Se alegraba de poder pasar un rato solo, para poder recobrarse del choque con la realidad, que en apenas un momento había conseguido rebajar su euforia.
Se acordó de que ya había tenido tiempo de enfadarse con Iván, de mostrarse seco con su hermano y de hablar con ligereza a Katavásov.
«¿Es posible que no haya sido más que un estado de ánimo fugaz, que pasa sin dejar huella?», se preguntó.
Pero en ese mismo instante recuperó su disposición de antes y sintió con alegría que en su interior se había producido algo nuevo e importante.
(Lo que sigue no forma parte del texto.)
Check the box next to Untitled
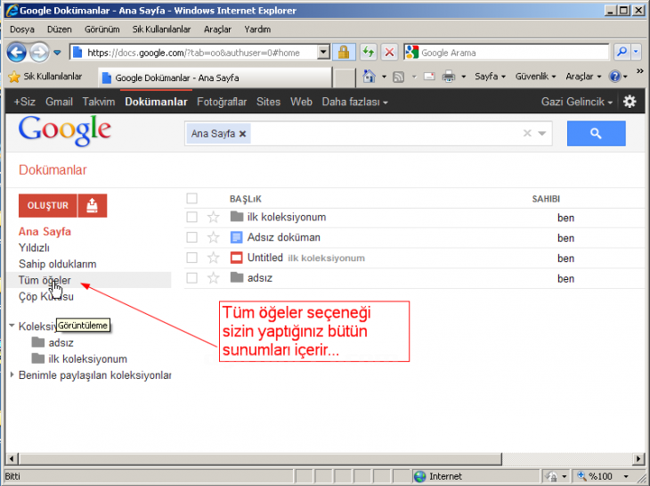[x=191, y=259]

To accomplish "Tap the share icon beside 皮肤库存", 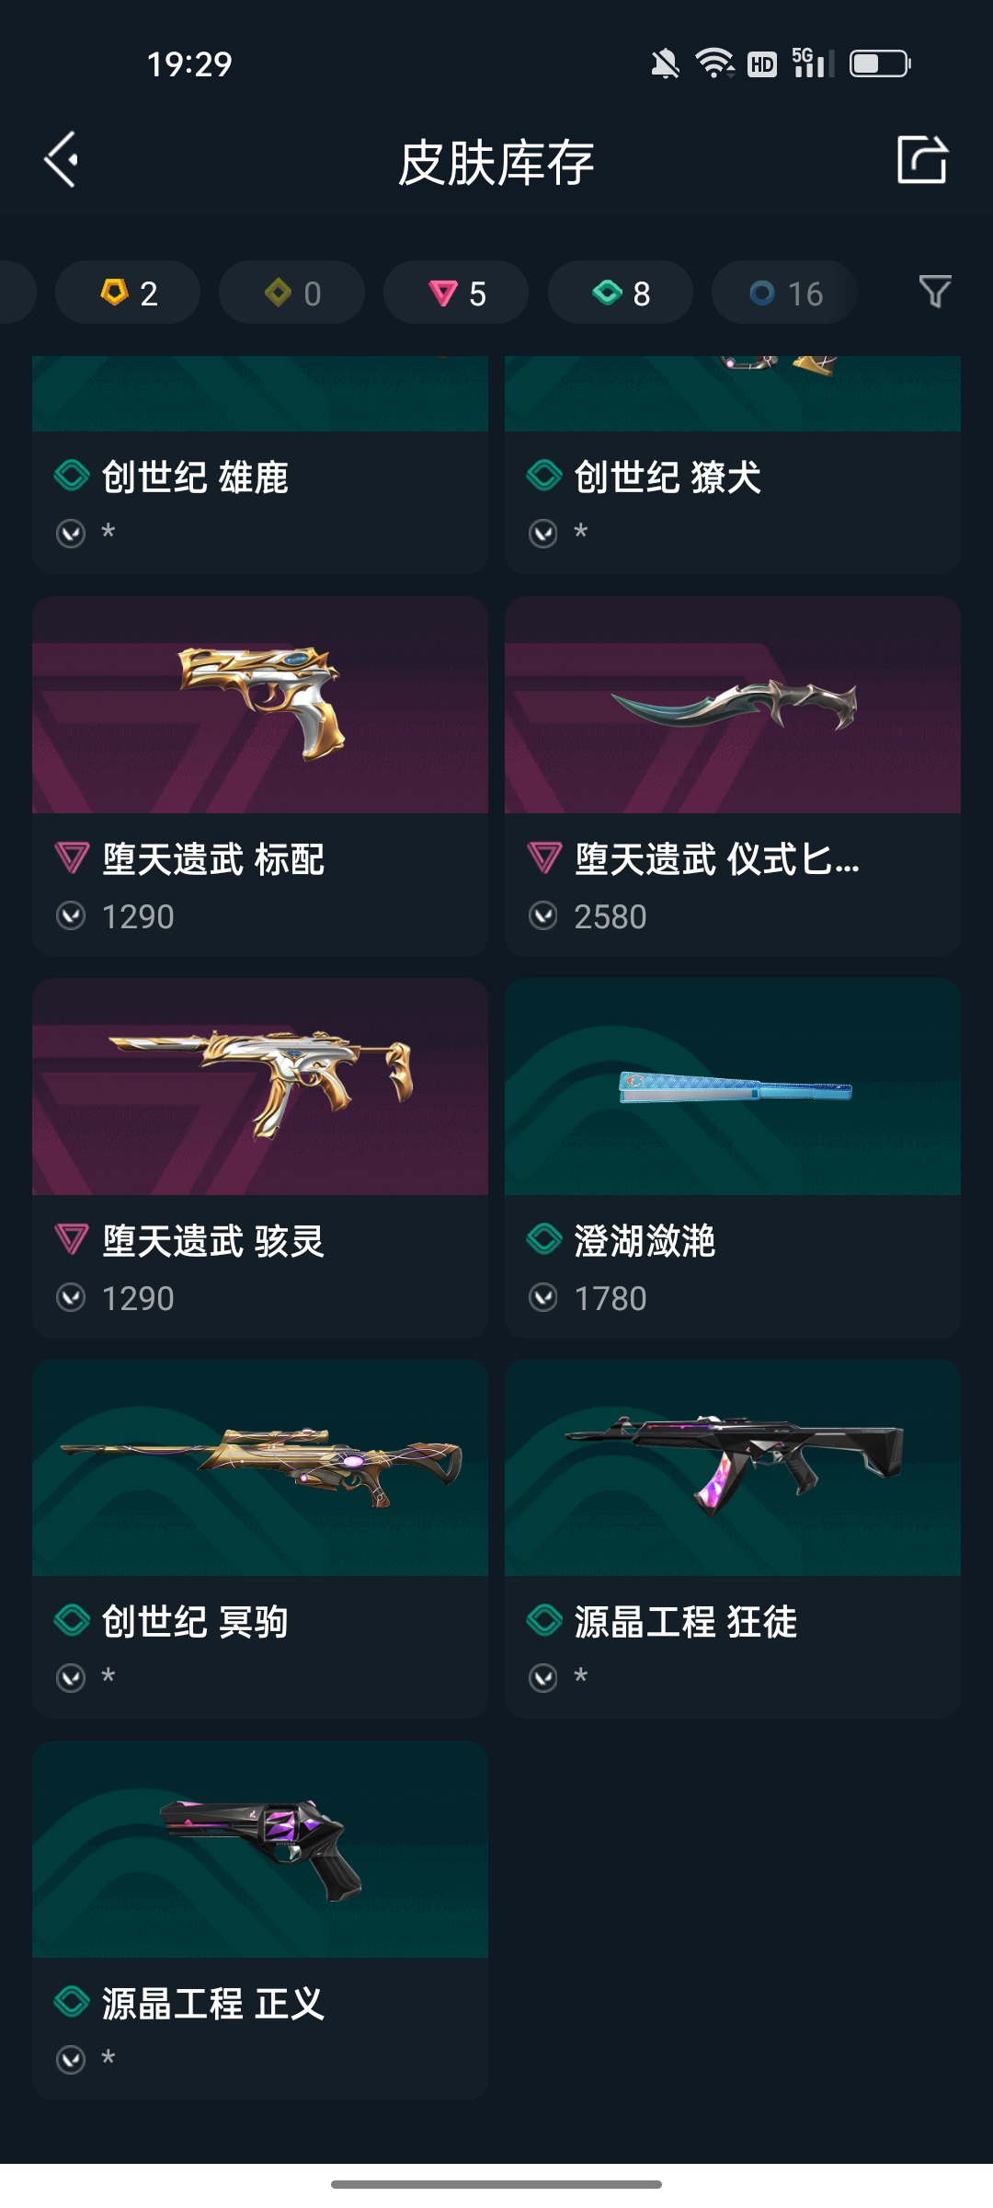I will [x=922, y=160].
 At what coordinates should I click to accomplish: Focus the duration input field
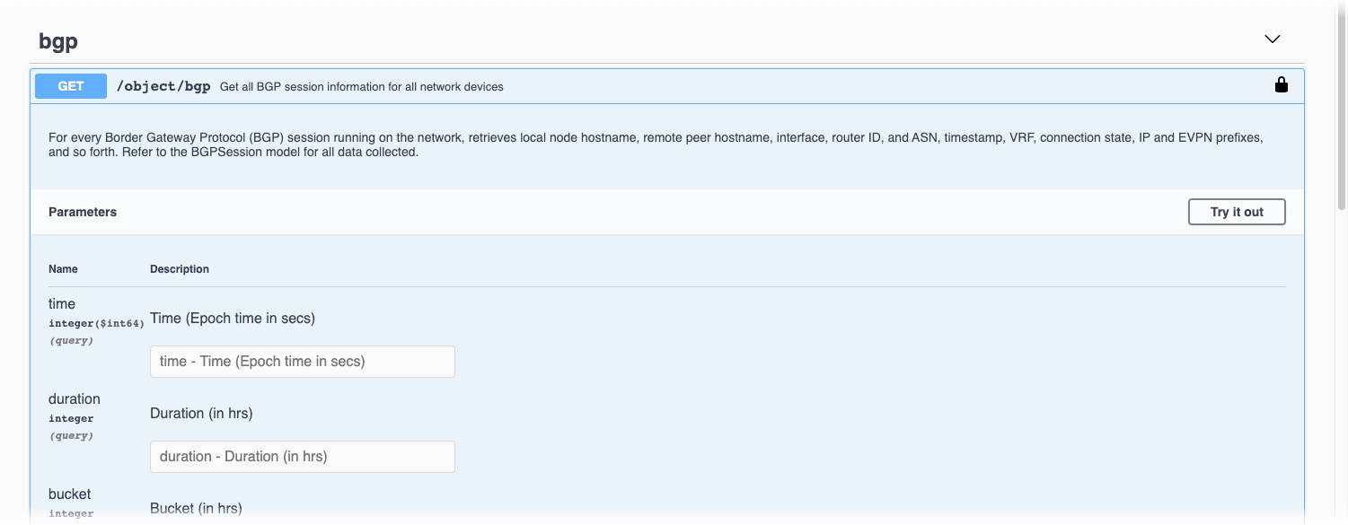pyautogui.click(x=302, y=457)
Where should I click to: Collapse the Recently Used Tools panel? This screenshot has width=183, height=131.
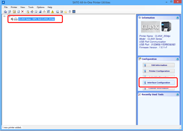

La realidad sólo había velado temporalmente la paz espiritual que había alcanzado, pero ésta seguía intacta en su corazón.
De la misma manera que las abejas que en esos momentos revoloteaban a su alrededor, amenazándolo y distrayéndolo, le impedían gozar de una calma física completa, obligándole a encogerse para esquivarlas, las preocupaciones que le habían rodeado desde el instante en que se subió a la tartana le habían privado de la serenidad interior; pero la situación sólo se había prolongado mientras había tenido que hacerles frente. Igual que sus fuerzas físicas no habían sufrido merma alguna, a pesar de las abejas, seguía conservando íntegra la fuerza espiritual, de la que sólo ahora había tomado conciencia.